Who the hell could have known that he was here in London on the sort of business that usually stayed secret and unheralded? What had happened after he had left the boarding house on Brompton Place?
He could remember very little of the previous night’s attack, save for speaking to Lady Addington in a bedchamber when he’d been cleaned up and the doctor had left. The swelling in his side was greater this morning, the tight heat releasing into a throbbing ache. There were slight memories of sleet and cold and the sound of a carriage coming on as he fell, but that was about the most of it.
Would Lady Addington talk to the London law-keepers and give them his description? Would there be repercussions that might follow? He had no family here save for his younger sister and his two ageing aunts. A further worry that, for their safety was paramount in everything he did.
Violet Addington’s freckles had been astonishing and her colouring had held the sort of vivid glowing richness that he could never before remember seeing and now could not forget.
She’d worn a diamond ring on the third finger of her left hand, but there had been no sign of a husband save for the portrait he’d caught sight of at the bottom of the stairs as he had left, the night light in the hall falling across the face of a man who was imposing and elegant. Her countenance was drawn beside his, a younger, more uncertain version of the woman she’d become.
Rising from the water, he took a towel from the rack and tied it about his waist, catching his reflection in the full-length mirror. He rarely looked at himself these days, but tonight he did. Tonight the scar on his chin was raised and red in the light and the new wound above his ear ate into the black of his hair. His chest was bandaged, hiding ruin’s pathway across the skin, though the swollen bruising on his arm was visible.
His life was reflected in the hardness of his eyes and in the deep lines that ran down each side of his face. Every year he’d worked for the Ministère de la Guerre had placed new scars upon him. The sabre cuts across his back, the many small knife wounds that ran over his hands and his lower arms, the missing half-finger resulting from the debacle with Les Chevaliers and his betrayal by Celeste Fournier-Shayborne.
He knew that the Addington servants must have seen such ruination upon him and wondered just what they might have relayed to their mistress. Or to a master?
The cross on plaited leather at his neck caught his attention next.
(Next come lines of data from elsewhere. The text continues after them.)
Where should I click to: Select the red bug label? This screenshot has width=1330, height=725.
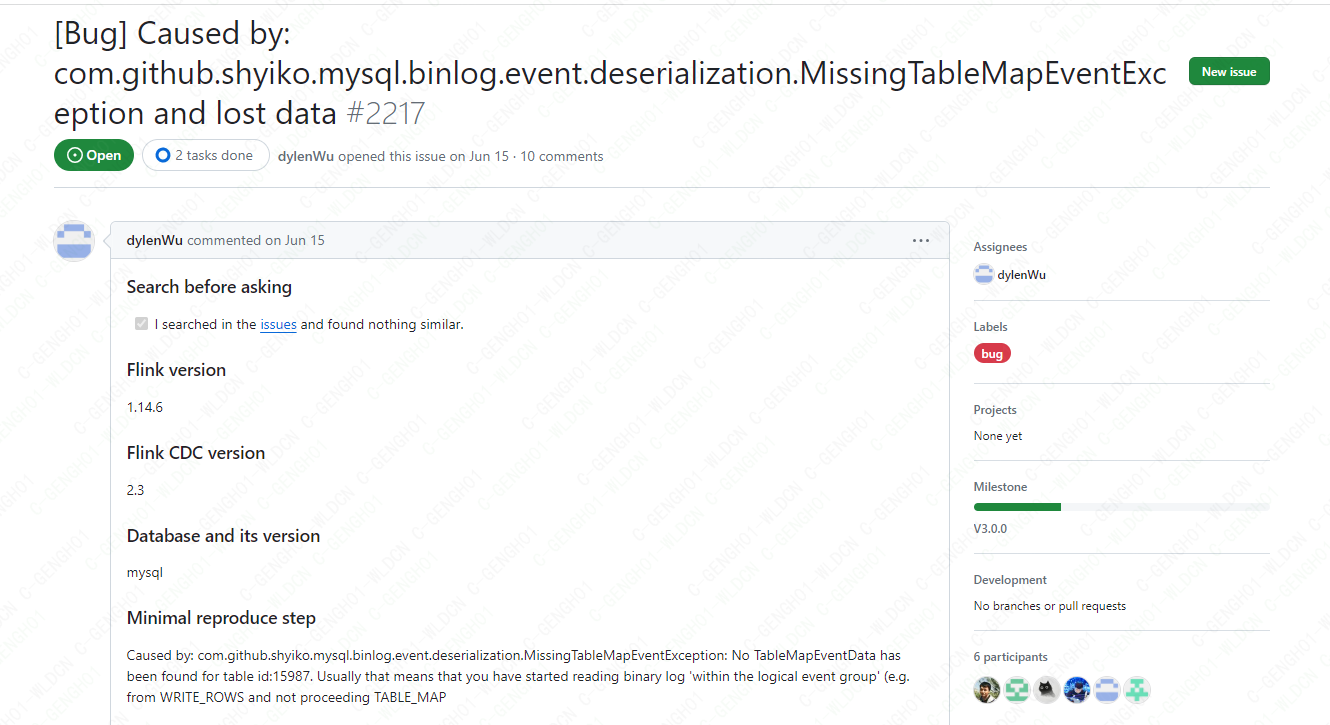992,353
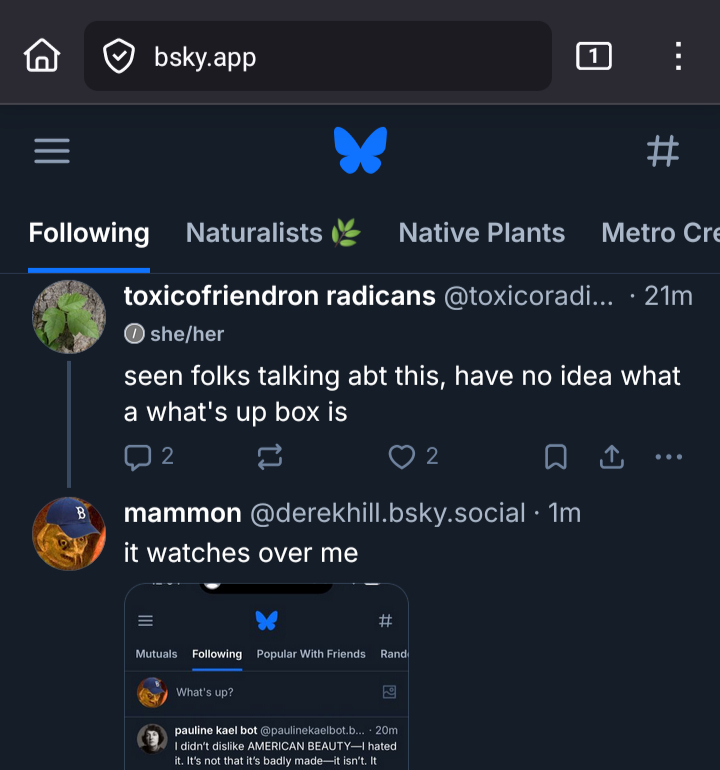
Task: Open more options for toxicofriendron post
Action: coord(668,457)
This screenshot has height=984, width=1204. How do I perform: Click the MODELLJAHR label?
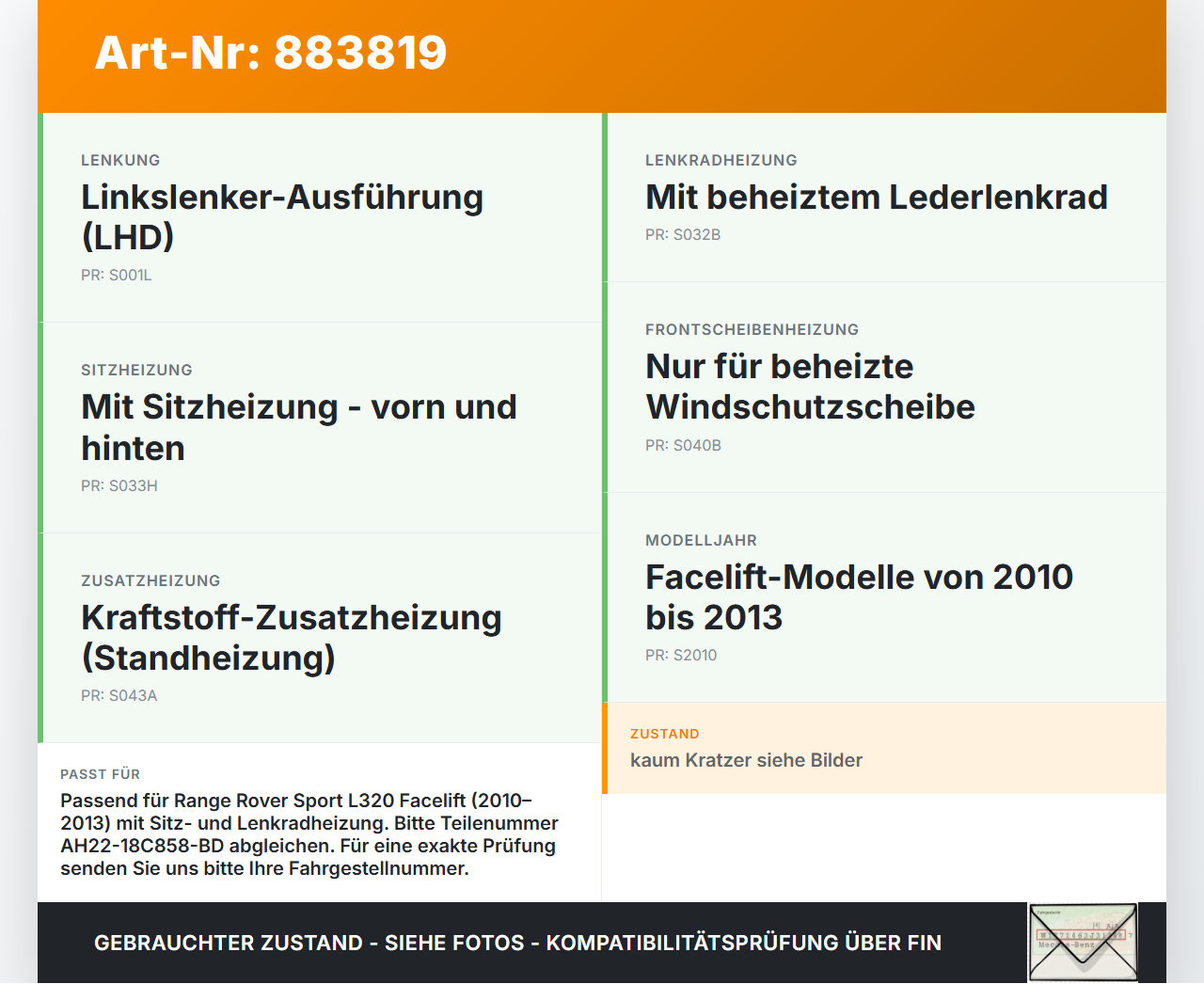click(x=701, y=540)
Veronique. He’d taken it from her body after he’d pulled her out of the Seine and he’d never removed it. The remnants of lost chances and the aching brokenness of love. The beginning of his indifference, too.
A clean shirt hid most of the damage as he pulled it on, a pair of breeches following and then his boots. This double game of intelligence was taking his life piece by piece.
At any moment chaos could consume him. He felt it coming as a bleakness he could not control and then as a shaking that numbed all he knew to be good.
The images of Paris were there, too, of course, Henri Clarke’s ministère and its constant and brutal violence. There was softness in small snatches at brothels and taverns filled with music, connections of the flesh that held only darkness and brevity.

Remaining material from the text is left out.